The amount of Net Income and the percentage Return on Average Annual Total Stockholders Equity shall be computed and reported to the Board and the Committee at the end of each Year by the Company. The Committee shall obtain a report from the Company’s independent certified public accountants stating that the computation of the amount credited to the Incentive Reserve Account at the end of the Plan Year was made in accordance with the provisions of the Plan and their report shall be final and binding. Any amounts credited to the Incentive Reserve Account which are not awarded with respect to such Year may, on direction of the Committee, be awarded in future Years during which the Plan remains in effect.
4. AWARDS UNDER THE PLAN
Section 4.01. Prior to September 30 of each Year, beginning with 2001, an Executive shall file with the Committee an election on a form prescribed by the Committee for such purpose specifying the percent in multiples of 1% of any award which may be granted to him with respect to such Year to be in the form of an Immediate Cash Award or a Deferred Award in one or more Investment Accounts.
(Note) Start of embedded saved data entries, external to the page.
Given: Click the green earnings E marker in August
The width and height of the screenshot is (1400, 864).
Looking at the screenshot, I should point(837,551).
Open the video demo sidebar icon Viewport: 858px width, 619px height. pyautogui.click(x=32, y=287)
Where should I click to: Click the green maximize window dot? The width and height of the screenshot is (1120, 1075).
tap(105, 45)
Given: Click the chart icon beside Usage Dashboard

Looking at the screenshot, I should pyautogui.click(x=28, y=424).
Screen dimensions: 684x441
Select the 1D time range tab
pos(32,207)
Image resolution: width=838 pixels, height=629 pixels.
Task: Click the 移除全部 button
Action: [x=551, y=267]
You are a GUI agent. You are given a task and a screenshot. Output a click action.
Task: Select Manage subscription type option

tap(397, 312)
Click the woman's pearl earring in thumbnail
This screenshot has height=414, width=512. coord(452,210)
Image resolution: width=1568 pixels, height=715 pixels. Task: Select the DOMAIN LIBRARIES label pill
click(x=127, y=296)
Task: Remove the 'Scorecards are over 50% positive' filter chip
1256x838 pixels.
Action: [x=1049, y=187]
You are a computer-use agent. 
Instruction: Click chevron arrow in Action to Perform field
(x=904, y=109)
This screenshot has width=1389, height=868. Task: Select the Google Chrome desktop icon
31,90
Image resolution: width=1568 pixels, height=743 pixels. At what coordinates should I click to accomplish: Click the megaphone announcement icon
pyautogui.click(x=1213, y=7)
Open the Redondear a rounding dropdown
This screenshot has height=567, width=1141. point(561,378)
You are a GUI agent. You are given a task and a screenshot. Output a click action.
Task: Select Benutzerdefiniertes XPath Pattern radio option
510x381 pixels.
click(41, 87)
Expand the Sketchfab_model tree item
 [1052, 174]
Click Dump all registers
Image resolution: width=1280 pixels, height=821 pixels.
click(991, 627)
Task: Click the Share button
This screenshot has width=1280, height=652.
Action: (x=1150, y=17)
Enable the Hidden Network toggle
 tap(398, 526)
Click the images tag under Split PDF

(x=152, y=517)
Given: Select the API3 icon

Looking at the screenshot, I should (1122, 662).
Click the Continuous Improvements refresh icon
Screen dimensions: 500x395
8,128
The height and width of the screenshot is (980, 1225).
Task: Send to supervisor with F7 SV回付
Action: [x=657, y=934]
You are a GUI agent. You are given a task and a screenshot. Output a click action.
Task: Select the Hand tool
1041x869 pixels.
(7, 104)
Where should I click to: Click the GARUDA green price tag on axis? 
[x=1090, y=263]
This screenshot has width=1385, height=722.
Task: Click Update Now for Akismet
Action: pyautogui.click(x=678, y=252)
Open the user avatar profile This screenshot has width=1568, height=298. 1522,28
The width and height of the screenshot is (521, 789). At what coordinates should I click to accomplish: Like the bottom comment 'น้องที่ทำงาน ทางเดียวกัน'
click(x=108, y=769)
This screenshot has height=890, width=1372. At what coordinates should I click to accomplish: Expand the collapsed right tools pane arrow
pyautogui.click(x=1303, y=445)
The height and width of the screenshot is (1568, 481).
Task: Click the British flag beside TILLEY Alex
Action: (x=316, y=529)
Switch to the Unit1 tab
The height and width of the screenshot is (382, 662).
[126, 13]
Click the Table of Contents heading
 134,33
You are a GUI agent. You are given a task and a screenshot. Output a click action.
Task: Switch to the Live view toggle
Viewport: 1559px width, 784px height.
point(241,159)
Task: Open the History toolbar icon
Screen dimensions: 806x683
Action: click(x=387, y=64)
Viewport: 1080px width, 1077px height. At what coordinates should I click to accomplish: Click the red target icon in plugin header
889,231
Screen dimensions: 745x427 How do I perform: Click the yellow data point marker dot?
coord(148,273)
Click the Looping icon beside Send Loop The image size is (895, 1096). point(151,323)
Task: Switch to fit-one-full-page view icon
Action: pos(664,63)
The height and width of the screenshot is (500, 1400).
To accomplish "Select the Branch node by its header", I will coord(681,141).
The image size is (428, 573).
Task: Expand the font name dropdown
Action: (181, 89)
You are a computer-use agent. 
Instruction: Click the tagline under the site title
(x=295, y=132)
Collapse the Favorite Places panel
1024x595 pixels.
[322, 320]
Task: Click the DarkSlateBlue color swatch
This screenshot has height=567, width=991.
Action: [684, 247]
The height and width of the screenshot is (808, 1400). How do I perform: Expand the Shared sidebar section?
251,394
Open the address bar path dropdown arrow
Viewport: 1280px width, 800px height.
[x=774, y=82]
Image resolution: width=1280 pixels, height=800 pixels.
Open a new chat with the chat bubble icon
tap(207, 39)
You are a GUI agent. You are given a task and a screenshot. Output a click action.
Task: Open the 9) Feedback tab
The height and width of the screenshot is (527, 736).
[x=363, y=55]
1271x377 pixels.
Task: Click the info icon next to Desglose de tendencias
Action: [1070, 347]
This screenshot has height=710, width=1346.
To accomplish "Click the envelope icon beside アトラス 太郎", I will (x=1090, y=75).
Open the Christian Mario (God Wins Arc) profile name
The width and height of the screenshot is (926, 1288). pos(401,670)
An Accountholder, whether or not currently employed by the Company or a Subsidiary, may elect to convert the value of his account, if any, in any Investment Account to equivalent value accounts in any other Investment Accounts as of a Valuation Date, provided that the Committee has received such notice of the conversion as the Committee may require, and provided further that, unless the Committee shall in its sole discretion determine otherwise, an Accountholder may make conversions only in such amounts and at such times as are allowable for changes in investment elections under the terms of the Union Pacific Corporation Thrift Plan. The Committee shall cause such conversions to be effected by transferring equivalent amounts from the one such account to the other, all as of such Valuation Date.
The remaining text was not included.